High-throughput sequencing studies revealed that the majority of human and mouse multi-exon genes have multiple splice forms. High-density oligonucleotide array-based measurements have further established that many exons are expressed in a tissue-specific manner. The mechanisms underlying the tissue-dependent expression of most alternative exons remain, however, to be understood. In this study, we focus on one possible mechanism, namely the coupling of (tissue specific) transcription regulation with alternative splicing. We analyzed the FANTOM3 and H-Invitational datasets of full-length mouse and human cDNAs, respectively, and found that in transcription units with multiple start sites, the inclusion of at least 15% and possibly up to 30% of the ‘cassette’ exons correlates with the use of specific transcription start sites (TSS). The vast majority of TSS-associated exons are conserved between human and mouse, yet the conservation is weaker when compared with TSS-independent exons. Additionally, the currently available data only support a weak correlation between the probabilities of TSS association of orthologous exons. Our analysis thus suggests frequent coupling of transcriptional and splicing programs, and provides a large dataset of exons on which the molecular basis of this coupling can be further studied.

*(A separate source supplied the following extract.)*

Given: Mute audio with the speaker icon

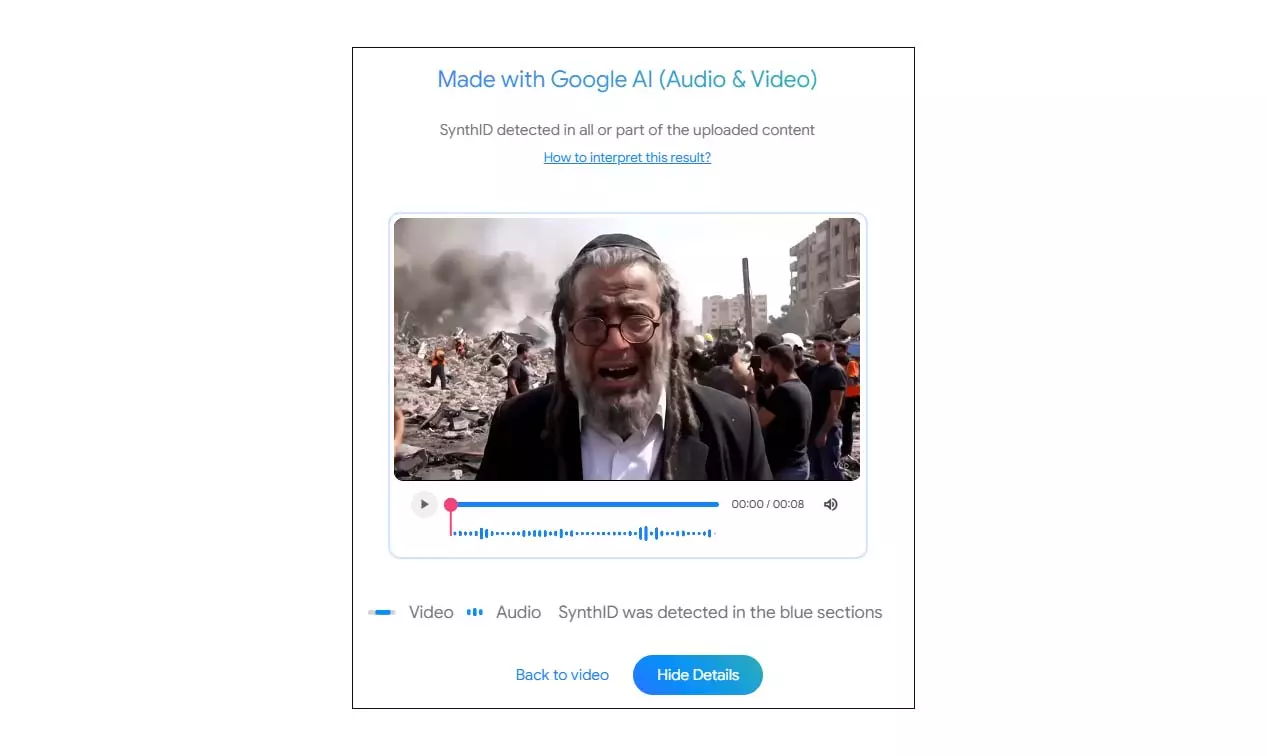Looking at the screenshot, I should (x=830, y=504).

Key words: alternative splicing, transcription initiation

1. Introduction

The most common form of splice variation is the inclusion of an exon in some, but not all, of the transcripts of a gene.1,2 Numerous studies have been dedicated to specific instances of such exons, which are known by various names such as ‘cassette’, ‘alternative’, ‘skipped’, and ‘cryptic’ exons. The regulatory signals leading to the inclusion or exclusion of a cassette exon also form a vast topic of research. Computational studies are converging toward the view that cassette exons are generally less recognizable to the splicing machinery than constitutive exons due to their shorter length,3 lower strength of splice sites,4 and poor representation of general splice enhancers,1,5 The tissue-specific inclusion of these exons appears to be dependent upon specific regulatory elements, at least some of which are located in the strongly conserved intronic regions that flank the cassette exons.2,68

One attractive hypothesis concerning the mechanism of tissue-specific inclusion of cassette exons involves the direct coupling between tissue-dependent transcription and splicing. It has been shown, for instance, that the promoter from which transcription is initiated can affect the inclusion of downstream exons through the recruitment of transcription factors and co-activators that modulate the elongation rate of RNA polymerase II9,10 (kinetic model). In turn, a low polymerase elongation rate can promote the inclusion of some exons that are skipped when the elongation rate is high, as has been shown for the fibronectin EDI exon.11 Alternatively, protein factors that are recruited at the stage of transcription initiation may interact with splicing factors (recruitment model). For instance, the inclusion of the fibronectin EDII exon, normally promoted by the SRp40 protein,12 is inhibited when transcription is initiated at a promoter containing a binding site for the PPARγ transcription factor. This is because the PPARγ transcription factor recruits an SRp40 inhibitor, the PGC-1 co-activator.13 The role of the promoter architecture on internal splicing has also been demonstrated for the cystic fibrosis transmembrane regulator14 and for the steroid-sensitive genes.15 Such studies have been limited, however, to very few genes, prompting us to evaluate the extent to which transcriptional and splicing programs appear to be coordinated at the level of the whole transcriptome.

2. Materials and methods

2.1. Transcript mapping and splice analysis

The sequences used in the study consist of the 102 797 Fantom3 mouse cDNAs,16 52 070 mouse mRNAs from Genbank, and 167 992 human cDNAs from version 3.0 (http://www.h-invitational.jp/) of the H-Invitational project.17 We have mapped the mouse cDNAs to the mm7 assembly of the mouse genome and the human cDNAs to the hg18 assembly of the human genome, both available from the University of California at Santa Cruz.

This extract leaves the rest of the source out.